This document describes the unix stream editor, implemented as sed(1) and provides examples.
1. Sed and perl regex
Sed uses perl regular expressions, which include the perl character classes.
A. Character classes
Character classes are used in perlre and are similar to quoted
characters like "\s" for matching whitespace. Character classes
are enclosed in "[::]" (like [:space:]) and can be used just like
any normal character. Character classes can themselves appear in
a character class list.

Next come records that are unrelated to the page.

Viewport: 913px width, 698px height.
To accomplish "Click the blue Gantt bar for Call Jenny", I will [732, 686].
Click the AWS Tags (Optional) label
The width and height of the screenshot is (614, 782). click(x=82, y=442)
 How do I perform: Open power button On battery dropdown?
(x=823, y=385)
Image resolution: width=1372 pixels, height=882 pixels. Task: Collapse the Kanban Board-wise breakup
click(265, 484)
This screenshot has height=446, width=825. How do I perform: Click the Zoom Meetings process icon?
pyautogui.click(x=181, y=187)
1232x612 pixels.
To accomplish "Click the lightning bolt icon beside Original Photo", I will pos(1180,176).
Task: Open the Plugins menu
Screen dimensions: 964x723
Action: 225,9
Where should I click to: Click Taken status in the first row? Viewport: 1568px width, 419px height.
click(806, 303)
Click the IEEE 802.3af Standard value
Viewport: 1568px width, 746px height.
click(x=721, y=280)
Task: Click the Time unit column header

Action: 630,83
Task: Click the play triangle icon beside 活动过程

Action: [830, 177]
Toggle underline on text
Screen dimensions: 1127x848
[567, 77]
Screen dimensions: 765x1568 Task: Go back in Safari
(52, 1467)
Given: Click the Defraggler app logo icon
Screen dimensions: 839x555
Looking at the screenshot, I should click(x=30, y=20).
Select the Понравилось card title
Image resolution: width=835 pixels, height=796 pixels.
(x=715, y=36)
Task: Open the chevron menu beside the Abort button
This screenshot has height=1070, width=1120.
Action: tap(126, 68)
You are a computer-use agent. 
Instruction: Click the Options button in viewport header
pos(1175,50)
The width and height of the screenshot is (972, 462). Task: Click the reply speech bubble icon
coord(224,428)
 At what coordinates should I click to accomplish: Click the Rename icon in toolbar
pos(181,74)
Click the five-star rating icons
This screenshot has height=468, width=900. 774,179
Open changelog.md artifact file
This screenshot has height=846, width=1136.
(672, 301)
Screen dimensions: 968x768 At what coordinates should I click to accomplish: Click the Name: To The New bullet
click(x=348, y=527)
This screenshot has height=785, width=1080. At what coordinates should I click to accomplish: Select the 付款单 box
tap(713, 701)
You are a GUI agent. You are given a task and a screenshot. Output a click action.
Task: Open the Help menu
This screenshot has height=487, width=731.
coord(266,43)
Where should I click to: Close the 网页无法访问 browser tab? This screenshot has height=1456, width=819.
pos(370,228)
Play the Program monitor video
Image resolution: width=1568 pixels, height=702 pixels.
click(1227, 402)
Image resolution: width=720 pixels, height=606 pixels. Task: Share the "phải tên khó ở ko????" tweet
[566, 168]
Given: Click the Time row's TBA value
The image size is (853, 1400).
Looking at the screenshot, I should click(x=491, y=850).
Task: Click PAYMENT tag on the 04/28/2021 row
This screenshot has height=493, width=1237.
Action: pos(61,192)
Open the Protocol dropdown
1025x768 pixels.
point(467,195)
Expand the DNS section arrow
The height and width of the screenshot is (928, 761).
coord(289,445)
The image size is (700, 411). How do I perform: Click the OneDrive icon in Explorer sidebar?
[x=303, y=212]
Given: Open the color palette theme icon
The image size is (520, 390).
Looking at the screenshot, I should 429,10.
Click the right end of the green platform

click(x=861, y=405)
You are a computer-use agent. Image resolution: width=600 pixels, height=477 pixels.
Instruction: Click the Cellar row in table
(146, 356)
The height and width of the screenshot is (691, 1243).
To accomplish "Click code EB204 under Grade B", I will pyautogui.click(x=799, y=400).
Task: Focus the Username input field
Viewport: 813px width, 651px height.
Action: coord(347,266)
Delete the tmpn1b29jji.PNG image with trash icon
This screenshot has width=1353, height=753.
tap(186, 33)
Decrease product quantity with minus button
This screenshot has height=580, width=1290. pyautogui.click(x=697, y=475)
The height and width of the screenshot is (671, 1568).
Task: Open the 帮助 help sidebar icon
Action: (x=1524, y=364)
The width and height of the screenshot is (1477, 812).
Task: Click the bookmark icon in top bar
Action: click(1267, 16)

For example, consider the difference in
the following 2 re's:
'[,[:space:]]' - match whitespace and comma, in any order ',[:space:]' - match a comma followed by whitespace
B. Man pages
For more info on the regular expressions used by sed (perlre), see
the following man pages:
perlunicode - For details about unicode and for details on "\pP",
"\PP", and "\X" (e.g., "\x{85}", "\x{2028}",
"\x{2029}"
perluniintro - Unicode in general.
perllocale - Localization, which affects, for example, the
list of alphabetic characters generated by "\w".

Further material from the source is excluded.